| COMPLETE O SEGUINTE |
**a)** Repita, sem nenhuma alteração, o trecho do texto sobre a palavra dos policiais que vai de "É que para que" até "e entrevistas semiestruturadas).".
**b)** Segundo o texto sobre a palavra dos policiais, por que se credita a essa palavra uma verdade absoluta? Responda em uma a três frases.
**c)** Dê continuidade ao texto sobre o valor da palavra dos policiais no sistema de justiça, começando logo após a última frase apresentada.

| TRECHO DA FONTE |
Artigos

O valor da palavra dos policiais no sistema de (in) justiça

Uma reportagem[1] publicada pelo G1 no dia 18 de março de 2023 sobre a criminalização da pobreza e pouca investigação no combate às drogas, pesquisa concluída pelo IPEA em 2022 e ainda não publicada, com resultados parciais, me fez querer falar sobre algo que pesquisei na minha tese de doutorado[2], onde procurei investigar a representação social da violência policial para a Magistratura estadual.

            É que para que se pudesse construir a representação social do fenômeno violência policial para os Juízes, ou seja, como enxergam esse fenônemo e as implicações que esse olhar produz não apenas sobre a violência policial, mas, também, no sistema de justiça, foi preciso alicerçar-se em várias categorias de análise até a construção da violência policial, não nominada ao longo de todas as metodologias aplicadas na tese (observação de audiências de custódia; análise de decisões judiciais e entrevistas semiestruturadas).

            Nesse sentido, o valor conferido a palavra dos policiais e a construção do perfil da vítima, esse numa clara incidência do que o professor Michel[3] Misse traduz enquanto sujeição criminal, foram fundamentais à compreensão do que a Magistratura tinha por violência policial.

            Á palavra dos policiais é creditada uma verdade absoluta, na medida em que se confere a ela uma presunção de veracidade, legalidade e legitimidade, eis que cunhada de fé pública, enunciada por autoridade que representa o Estado.

            Em contrapartida, a vítima, além da análise empreendida de quem seja ela (se conta com passagens policiais, antecedentes, reincidência, etc), o que ensejaria a compreensão do comportamento adotado, ainda que repreendido, é conferida uma presunção de inveracidade, ou seja, de mentira para benefício próprio e prejuízo ao policial, com instrução muitas vezes da sua defesa que também não tem credibilidade nessa toada.

            Jesus[4] já teria sustentado que a crença se constitui em um “ato de fé”, porque dispensa comprovação. Na sua pesquisa, exatamente onde procurou descrever e analisar como os operadores do direito recepcionam as narrativas policiais nos casos de flagrantes de tráfico de drogas, constatou uma série de crenças: na função policial, no saber policial, na conduta policial, de que o acusado vai mentir, da associação entre criminalidade e perfil socioeconômico e no papel de defesa da sociedade.

| DADOS FORNECIDOS |
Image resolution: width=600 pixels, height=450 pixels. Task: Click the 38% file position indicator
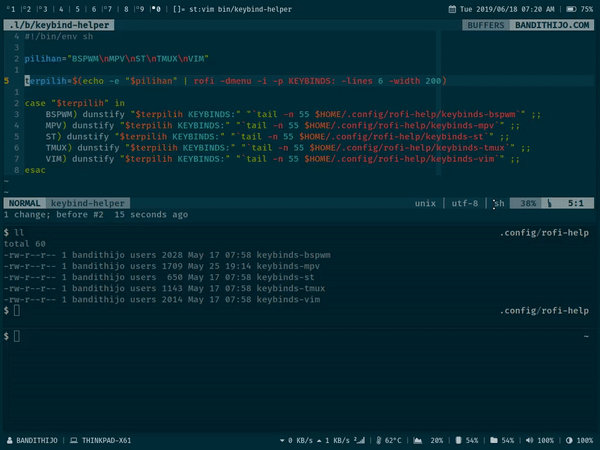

| CONJUNTO DE RESPOSTAS |
**a)**
É que para que se pudesse construir a representação social do fenômeno violência policial para os Juízes, ou seja, como enxergam esse fenônemo e as implicações que esse olhar produz não apenas sobre a violência policial, mas, também, no sistema de justiça, foi preciso alicerçar-se em várias categorias de análise até a construção da violência policial, não nominada ao longo de todas as metodologias aplicadas na tese (observação de audiências de custódia; análise de decisões judiciais e entrevistas semiestruturadas).

**b)** Porque se confere a ela uma presunção de veracidade, legalidade e legitimidade, por ser cunhada de fé pública e enunciada por uma autoridade que representa o Estado.

**c)**
            Esse conjunto de crenças, de acordo com a autora, compõem o que designou de “regime de validação”, um tipo de sistema em que os vocabulários são considerados ou não, a depender do repertório de crenças que lhe dá suporte.

            A pesquisa então citada pela matéria do G1 detalha o perfil dos réus em ações sobre drogas e a criminalização da pobreza (homem, 86% dos processos; negro, 45%; idade entre 18 e 30 anos, 71%; que não concluiu a educação básica, 50%; e trabalha como autônomo, 43%), as abordagens são feitas com base em denúncias anônimas das quais não há registros nos processos e entradas na casa de suspeitos são feitas sem autorização judicial, sendo que em 73% dos processos analisados houve algum tipo de condenação – seja por todos os crimes denunciados, seja por algum deles.

            E apesar da jurisprudência pioneira que vem se consolidando no Superior Tribunal de Justiça, a qual tem instigado e pensado acerca dessas ilegalidades, a pesquisa aponta que em 93% dos casos que envolveram denúncias anônimas, estas foram mencionadas apenas nos depoimentos dos policiais.

            Na minha tese de doutorado[5] já havia pontuado que: “A construção, portanto, operada pelos juízes do fenômeno social da violência policial implica a blindagem dessas práticas policiais, as quais, conforme Lima (2019) nos demonstrou, são complementares ao sistema de justiça criminal brasileiro.”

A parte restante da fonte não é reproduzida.